[Pixel coordinate grounding data]
-------
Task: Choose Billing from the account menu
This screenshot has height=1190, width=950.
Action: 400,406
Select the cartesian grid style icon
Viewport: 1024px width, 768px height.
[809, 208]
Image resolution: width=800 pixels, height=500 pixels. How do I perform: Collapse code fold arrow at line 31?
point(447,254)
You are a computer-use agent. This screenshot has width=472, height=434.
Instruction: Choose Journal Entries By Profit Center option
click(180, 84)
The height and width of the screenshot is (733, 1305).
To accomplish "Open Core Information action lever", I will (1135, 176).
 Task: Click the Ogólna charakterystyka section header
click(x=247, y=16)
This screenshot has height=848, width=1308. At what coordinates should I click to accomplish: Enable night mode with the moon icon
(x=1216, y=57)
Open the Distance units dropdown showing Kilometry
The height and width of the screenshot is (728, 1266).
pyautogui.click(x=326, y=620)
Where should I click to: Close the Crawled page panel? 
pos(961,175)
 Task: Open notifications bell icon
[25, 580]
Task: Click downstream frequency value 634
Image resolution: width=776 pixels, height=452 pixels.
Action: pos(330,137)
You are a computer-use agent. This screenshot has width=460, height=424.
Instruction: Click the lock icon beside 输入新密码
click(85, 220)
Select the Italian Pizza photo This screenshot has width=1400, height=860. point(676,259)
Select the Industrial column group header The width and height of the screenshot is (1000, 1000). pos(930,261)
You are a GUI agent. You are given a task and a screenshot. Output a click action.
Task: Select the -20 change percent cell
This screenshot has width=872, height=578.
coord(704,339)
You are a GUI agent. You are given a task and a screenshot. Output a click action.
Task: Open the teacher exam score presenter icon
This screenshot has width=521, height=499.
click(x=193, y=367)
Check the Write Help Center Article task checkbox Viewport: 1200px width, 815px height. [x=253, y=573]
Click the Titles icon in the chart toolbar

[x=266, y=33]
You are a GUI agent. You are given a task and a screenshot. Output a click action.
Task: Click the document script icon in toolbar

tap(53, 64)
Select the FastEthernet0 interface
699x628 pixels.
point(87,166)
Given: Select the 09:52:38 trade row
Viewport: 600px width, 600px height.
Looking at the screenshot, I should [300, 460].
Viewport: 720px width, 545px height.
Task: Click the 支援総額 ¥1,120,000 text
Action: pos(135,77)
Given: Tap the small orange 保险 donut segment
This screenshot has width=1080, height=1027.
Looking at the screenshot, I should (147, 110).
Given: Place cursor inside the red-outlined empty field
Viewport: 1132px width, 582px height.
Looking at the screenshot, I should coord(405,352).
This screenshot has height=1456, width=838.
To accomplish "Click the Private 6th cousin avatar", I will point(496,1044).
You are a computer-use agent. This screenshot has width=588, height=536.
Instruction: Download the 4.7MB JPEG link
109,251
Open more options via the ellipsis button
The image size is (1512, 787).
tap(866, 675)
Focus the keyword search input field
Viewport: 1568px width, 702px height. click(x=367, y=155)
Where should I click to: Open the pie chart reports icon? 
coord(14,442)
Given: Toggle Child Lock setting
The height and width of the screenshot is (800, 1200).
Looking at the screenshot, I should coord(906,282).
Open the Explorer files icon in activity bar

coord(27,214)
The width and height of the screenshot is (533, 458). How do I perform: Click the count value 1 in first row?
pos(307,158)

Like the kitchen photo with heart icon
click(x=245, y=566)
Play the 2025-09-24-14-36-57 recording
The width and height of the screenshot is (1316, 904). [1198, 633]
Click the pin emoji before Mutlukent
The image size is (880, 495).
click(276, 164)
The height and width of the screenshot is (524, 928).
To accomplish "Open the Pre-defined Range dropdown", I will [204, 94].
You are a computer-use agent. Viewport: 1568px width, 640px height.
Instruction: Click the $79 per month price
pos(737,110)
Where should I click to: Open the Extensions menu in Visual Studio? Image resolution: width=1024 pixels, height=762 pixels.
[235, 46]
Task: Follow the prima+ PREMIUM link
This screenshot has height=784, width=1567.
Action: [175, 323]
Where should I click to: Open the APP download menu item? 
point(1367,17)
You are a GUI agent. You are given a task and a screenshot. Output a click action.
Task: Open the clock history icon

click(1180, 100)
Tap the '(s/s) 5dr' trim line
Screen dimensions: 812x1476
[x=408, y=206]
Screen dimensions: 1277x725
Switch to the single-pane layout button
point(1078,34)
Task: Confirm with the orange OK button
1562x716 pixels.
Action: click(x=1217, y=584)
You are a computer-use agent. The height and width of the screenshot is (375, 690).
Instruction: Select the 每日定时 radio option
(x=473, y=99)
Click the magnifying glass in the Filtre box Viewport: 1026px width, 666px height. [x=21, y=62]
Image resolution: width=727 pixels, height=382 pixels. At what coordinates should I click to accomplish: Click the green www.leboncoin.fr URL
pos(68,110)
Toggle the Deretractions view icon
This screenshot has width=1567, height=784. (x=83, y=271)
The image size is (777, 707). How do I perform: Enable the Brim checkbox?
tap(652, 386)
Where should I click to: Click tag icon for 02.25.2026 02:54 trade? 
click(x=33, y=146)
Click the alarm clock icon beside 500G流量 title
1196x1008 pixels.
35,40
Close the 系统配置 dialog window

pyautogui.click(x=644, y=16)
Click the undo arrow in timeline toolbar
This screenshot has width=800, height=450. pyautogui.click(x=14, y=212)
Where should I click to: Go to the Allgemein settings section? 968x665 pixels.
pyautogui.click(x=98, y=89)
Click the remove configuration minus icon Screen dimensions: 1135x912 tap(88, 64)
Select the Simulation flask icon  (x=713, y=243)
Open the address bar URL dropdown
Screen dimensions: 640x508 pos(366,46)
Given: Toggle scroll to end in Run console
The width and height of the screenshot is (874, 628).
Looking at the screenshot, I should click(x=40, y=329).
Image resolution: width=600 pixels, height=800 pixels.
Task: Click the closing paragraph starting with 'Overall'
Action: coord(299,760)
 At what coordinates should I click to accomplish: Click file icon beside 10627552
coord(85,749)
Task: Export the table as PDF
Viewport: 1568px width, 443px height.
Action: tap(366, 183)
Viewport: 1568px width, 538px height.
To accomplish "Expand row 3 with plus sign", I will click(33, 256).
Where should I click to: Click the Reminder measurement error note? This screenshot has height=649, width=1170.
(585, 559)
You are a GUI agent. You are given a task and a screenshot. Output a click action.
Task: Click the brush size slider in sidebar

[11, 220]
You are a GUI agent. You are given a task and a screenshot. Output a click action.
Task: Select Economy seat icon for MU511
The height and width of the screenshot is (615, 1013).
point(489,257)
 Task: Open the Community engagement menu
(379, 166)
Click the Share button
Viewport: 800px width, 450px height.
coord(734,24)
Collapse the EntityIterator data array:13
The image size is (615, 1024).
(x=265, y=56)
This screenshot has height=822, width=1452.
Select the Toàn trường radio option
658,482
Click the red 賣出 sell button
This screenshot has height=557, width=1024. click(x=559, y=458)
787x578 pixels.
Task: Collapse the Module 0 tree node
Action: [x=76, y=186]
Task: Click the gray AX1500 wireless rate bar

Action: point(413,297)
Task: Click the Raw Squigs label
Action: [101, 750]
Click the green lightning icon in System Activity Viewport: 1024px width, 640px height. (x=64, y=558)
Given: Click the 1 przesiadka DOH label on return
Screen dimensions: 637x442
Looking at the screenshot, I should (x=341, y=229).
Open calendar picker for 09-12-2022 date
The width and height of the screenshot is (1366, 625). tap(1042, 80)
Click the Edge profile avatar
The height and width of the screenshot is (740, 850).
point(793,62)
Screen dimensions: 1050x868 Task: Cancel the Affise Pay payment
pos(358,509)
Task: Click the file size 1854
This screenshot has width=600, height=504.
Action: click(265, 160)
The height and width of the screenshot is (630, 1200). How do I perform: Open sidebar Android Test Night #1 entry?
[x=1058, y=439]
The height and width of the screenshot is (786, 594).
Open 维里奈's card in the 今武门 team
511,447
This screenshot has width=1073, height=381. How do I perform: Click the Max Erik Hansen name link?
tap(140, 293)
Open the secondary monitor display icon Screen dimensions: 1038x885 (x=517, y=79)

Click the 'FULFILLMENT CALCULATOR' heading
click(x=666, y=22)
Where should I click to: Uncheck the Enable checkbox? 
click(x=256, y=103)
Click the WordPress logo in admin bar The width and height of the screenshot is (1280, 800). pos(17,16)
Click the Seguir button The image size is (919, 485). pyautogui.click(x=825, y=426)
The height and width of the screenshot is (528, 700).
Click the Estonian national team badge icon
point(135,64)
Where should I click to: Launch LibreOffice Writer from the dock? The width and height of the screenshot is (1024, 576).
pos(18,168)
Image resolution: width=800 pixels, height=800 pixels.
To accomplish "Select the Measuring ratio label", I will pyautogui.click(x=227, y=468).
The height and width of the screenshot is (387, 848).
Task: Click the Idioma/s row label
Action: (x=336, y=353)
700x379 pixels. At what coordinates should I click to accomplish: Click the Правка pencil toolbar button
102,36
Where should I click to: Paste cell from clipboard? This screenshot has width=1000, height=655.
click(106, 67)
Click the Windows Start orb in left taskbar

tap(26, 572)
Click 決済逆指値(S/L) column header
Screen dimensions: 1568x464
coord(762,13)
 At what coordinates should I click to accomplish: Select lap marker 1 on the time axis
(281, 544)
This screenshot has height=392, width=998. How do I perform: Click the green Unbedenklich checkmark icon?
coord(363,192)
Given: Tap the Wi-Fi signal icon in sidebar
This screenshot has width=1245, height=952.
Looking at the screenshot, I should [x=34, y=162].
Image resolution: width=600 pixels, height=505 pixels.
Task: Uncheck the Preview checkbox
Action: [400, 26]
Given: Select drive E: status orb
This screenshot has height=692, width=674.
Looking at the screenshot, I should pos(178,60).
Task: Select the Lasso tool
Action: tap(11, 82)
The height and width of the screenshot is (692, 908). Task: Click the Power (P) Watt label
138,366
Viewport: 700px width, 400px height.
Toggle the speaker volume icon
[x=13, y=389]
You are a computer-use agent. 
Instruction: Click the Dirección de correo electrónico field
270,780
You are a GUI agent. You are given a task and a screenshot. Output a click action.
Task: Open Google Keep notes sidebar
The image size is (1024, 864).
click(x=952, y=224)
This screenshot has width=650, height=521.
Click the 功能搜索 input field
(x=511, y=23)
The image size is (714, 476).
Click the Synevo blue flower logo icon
-------
- _Exercise_
Go through the entries. Report every line that contains the word "computer".

- _Answer for the task_
You are a computer-use agent. This screenshot has width=472, height=434.
You are a computer-use agent. This screenshot has width=460, height=424.
You are a computer-use agent. This screenshot has width=588, height=536.
You are a computer-use agent. Viewport: 1568px width, 640px height.
You are a computer-use agent. The height and width of the screenshot is (375, 690).
You are a computer-use agent. 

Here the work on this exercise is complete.